Opinion of the Ethics Committee
13 March 2009
Facts
Lawyer Y's law firm ("the law firm")
wishes to set up a website which will publish, inter alia, a list of all the
reported cases (whether in the SLR or SG series) handled by the law firm.
The website will only state the names and citations of these cases, but not
the name of the client, the name of the lawyer of the law firm who acted for
a particular client or the nature or details of the case.
Question
Would the law firm be in breach of any ethical
obligations in setting up such a website?
Answer
No, subject to qualifications.
Analysis
1. Rule 6(1)(b)(i) of the PR states that a lawyer shall ensure that the publicity of his law firm in Singapore does not mention, directly or indirectly, past cases in which clients for whom he, his law firm or any member thereof had acted, where the provision of such information will involve a breach of confidentiality owed to any client or former client.
2. The ethical obligation to observe client confidentiality is provided in r 24 of the PCR. Under r 24, a lawyer shall not in any way, directly or indirectly, disclose any confidential information which he receives as a result of the retainer or disclose the contents of the papers recording such instructions, unless with the client's consent or is required by law or order of court.

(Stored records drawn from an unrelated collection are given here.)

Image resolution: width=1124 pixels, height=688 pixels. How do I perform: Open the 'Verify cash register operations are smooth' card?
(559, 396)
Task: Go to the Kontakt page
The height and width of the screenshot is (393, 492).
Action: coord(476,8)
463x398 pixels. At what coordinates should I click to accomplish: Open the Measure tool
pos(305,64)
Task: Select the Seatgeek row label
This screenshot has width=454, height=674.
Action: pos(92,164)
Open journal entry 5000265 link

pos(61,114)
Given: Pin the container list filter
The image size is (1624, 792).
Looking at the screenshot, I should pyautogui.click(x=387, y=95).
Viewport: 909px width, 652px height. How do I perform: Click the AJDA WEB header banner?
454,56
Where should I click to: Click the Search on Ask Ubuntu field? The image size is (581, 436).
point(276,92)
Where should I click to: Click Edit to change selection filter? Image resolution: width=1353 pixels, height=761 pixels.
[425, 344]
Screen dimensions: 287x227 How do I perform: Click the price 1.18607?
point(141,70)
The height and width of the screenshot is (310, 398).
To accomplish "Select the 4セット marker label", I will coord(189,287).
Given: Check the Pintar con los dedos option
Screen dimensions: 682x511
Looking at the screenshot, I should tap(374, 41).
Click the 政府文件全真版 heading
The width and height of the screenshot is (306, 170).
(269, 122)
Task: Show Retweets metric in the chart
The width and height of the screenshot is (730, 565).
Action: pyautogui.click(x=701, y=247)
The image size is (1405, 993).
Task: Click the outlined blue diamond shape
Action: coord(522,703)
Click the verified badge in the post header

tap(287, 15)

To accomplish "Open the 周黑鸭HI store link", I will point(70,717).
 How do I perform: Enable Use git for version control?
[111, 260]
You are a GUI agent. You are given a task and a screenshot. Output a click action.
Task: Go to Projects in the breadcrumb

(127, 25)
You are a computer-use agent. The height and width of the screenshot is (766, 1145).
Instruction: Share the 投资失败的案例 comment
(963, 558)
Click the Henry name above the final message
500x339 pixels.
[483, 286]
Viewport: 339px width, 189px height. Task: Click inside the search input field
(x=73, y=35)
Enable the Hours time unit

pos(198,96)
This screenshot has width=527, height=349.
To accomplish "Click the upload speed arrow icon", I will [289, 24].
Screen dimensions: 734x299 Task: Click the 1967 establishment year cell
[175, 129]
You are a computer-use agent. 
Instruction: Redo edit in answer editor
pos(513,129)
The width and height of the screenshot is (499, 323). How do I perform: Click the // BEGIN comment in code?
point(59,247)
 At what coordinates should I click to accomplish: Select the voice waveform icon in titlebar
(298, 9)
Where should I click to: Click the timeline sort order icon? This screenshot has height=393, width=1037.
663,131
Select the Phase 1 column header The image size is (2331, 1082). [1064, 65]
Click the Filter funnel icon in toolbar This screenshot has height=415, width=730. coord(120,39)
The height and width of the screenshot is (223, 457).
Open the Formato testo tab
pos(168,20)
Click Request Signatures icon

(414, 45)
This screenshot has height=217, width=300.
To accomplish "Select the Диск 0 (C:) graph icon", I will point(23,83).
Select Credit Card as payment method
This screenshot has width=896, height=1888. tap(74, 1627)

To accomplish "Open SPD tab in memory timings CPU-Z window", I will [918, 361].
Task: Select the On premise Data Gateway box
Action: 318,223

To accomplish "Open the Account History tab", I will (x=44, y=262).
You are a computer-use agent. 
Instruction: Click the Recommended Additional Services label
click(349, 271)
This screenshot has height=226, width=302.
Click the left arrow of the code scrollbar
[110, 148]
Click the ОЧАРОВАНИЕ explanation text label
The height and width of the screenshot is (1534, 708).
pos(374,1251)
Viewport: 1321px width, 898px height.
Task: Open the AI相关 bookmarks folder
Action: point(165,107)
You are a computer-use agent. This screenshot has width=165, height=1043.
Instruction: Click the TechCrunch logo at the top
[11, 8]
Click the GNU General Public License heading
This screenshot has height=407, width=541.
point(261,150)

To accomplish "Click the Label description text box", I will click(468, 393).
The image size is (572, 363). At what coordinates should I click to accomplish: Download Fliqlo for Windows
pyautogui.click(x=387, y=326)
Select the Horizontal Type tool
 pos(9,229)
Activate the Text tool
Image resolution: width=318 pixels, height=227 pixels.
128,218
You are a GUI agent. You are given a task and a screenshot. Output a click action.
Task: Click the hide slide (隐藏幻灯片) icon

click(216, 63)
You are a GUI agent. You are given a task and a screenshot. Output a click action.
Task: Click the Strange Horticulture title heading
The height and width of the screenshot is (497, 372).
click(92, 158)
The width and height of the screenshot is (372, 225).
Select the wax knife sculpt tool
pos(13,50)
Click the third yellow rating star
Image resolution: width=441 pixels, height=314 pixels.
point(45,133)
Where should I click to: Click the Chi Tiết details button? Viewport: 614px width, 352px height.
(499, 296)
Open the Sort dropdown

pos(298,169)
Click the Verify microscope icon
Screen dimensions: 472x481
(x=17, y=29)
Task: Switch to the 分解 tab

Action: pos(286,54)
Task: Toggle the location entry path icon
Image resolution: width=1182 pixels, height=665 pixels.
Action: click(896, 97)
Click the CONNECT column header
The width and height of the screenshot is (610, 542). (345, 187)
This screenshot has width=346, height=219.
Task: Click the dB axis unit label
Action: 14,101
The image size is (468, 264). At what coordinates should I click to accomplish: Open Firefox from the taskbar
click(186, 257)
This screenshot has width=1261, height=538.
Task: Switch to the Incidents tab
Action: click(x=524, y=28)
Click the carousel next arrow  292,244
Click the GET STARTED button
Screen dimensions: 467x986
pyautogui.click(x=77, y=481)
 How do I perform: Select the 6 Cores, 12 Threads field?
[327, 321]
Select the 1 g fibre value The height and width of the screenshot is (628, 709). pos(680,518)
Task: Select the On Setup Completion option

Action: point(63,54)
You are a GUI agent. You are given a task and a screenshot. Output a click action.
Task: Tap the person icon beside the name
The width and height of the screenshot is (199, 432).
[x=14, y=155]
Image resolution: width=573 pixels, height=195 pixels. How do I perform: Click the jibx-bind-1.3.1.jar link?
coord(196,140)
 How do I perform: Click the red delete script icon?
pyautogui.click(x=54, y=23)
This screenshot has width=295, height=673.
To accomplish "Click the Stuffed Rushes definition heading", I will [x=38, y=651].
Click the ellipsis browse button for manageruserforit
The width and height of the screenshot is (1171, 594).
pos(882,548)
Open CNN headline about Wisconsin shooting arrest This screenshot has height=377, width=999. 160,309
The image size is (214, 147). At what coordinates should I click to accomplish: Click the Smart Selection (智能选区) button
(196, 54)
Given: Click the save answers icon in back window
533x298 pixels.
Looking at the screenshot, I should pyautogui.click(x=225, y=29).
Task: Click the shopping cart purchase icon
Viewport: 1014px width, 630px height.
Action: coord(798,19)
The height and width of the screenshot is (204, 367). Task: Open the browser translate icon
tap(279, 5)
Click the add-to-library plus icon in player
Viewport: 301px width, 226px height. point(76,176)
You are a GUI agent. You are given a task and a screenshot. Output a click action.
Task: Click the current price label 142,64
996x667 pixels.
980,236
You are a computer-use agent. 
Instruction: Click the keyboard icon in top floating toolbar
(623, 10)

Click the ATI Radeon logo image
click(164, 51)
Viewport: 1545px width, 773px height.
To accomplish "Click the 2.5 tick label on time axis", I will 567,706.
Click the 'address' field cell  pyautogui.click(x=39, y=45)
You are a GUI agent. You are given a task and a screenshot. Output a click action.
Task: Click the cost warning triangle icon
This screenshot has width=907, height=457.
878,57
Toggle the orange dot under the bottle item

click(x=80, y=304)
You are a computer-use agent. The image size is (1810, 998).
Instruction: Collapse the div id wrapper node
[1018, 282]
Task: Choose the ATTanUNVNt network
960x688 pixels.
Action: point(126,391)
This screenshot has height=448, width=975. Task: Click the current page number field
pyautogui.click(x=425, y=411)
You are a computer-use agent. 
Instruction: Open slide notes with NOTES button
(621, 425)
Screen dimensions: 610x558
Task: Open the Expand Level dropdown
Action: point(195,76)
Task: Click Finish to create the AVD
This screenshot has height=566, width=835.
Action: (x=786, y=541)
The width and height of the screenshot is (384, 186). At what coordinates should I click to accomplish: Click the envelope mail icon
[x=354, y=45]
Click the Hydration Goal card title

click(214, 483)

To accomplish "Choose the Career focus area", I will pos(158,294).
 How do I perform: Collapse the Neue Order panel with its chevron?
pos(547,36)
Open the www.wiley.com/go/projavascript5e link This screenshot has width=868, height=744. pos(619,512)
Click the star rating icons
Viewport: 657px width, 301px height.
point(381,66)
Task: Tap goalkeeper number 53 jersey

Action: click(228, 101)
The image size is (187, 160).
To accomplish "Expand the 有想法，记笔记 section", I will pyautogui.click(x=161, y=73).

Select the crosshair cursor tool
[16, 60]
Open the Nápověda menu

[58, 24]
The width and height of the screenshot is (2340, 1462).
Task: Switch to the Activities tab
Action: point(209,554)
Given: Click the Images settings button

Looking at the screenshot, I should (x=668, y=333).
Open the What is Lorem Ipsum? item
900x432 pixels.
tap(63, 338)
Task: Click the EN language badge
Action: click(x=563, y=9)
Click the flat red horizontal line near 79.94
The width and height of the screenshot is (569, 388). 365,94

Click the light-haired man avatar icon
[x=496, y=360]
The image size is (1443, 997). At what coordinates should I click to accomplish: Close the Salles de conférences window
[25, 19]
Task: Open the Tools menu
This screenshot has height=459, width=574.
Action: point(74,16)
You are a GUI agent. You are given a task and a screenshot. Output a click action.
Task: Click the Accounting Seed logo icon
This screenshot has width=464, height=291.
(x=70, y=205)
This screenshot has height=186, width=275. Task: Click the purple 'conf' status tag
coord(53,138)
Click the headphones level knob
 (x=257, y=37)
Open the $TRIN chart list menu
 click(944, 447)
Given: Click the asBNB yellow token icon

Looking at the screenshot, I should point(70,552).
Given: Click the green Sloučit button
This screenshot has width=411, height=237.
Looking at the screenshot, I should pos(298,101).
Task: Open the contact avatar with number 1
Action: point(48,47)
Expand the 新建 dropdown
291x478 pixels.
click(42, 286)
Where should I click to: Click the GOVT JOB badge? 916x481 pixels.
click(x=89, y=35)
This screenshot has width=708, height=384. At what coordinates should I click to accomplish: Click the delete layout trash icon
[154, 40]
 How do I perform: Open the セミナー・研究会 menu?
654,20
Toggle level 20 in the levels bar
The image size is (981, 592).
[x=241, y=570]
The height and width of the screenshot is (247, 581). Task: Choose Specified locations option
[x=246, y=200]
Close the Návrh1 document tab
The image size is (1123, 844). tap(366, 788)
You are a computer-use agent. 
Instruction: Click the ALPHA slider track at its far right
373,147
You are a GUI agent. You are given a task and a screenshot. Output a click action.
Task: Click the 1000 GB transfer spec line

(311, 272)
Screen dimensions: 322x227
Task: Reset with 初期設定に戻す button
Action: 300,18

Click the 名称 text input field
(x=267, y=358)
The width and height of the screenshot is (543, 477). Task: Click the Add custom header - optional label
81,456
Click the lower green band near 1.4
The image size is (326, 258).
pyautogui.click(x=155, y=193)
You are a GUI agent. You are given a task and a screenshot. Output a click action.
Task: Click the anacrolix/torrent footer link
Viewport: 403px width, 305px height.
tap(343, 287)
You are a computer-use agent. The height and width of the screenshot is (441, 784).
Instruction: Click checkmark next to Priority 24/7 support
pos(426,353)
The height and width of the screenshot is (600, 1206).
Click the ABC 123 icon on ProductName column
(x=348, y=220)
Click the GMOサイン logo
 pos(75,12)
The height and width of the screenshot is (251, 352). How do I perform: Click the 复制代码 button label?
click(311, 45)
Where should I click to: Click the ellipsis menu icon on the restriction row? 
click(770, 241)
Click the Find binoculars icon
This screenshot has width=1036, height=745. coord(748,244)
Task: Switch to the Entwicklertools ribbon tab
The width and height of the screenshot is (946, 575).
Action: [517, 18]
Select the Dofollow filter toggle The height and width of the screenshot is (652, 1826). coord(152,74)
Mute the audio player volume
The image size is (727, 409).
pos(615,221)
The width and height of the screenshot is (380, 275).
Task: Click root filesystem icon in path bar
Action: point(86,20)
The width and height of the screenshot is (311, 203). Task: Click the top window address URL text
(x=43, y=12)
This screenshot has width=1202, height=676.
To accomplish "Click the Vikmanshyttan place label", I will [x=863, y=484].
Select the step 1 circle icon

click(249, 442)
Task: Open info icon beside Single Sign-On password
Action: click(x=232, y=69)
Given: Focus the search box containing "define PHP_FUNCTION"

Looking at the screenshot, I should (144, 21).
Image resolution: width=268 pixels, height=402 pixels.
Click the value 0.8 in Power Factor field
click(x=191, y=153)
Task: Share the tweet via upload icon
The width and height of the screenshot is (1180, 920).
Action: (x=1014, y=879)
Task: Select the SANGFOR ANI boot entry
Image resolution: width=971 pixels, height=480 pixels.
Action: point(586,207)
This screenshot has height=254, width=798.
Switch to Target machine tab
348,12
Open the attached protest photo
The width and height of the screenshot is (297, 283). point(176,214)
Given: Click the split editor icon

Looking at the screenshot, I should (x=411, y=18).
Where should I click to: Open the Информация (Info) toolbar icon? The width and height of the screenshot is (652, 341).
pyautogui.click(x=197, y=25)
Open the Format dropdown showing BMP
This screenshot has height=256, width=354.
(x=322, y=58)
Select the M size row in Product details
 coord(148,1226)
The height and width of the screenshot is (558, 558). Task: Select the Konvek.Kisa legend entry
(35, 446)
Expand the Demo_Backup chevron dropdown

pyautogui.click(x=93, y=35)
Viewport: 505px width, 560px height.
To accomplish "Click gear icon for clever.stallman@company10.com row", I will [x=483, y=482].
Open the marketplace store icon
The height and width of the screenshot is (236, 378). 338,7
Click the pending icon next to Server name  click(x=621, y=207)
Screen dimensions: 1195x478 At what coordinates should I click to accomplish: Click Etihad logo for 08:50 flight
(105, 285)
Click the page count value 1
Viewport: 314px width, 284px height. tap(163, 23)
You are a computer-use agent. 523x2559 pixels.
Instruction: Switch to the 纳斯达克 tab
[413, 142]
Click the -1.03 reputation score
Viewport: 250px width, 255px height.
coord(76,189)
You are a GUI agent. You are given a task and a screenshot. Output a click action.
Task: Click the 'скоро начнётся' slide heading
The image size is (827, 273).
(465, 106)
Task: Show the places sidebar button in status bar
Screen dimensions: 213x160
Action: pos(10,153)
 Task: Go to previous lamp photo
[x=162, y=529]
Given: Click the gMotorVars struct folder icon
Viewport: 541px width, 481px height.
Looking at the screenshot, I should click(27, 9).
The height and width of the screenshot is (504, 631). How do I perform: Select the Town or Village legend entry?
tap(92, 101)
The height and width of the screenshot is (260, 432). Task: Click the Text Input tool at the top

3. However, confidential information which has become public knowledge will cease to be confidential and would no longer fall within the ambit of r 24: see Re A Firm of Solicitors [1997] Ch 1 at 9G. Therefore, the law firm is not prohibited from listing the names and citations of the cases that it has handled, given that such information has become common knowledge and is no longer confidential in any case. For the same reason, the law firm is not prohibited from listing the name of the client and the lawyer of the firm who acted for a particular client, insofar as they are disclosed in the judgments available in the Singapore Law Reports ("SLR") or online via Lawnet.
4. Similarly, the nature or details of the case can be disclosed on the law firm's website if they have already been reported in the SLR or Lawnet. Otherwise, such information remains confidential and cannot be disclosed (except in accordance with the exemptions under r 24) as the confidentiality obligation continues even after the lawyer-client relationship has ended.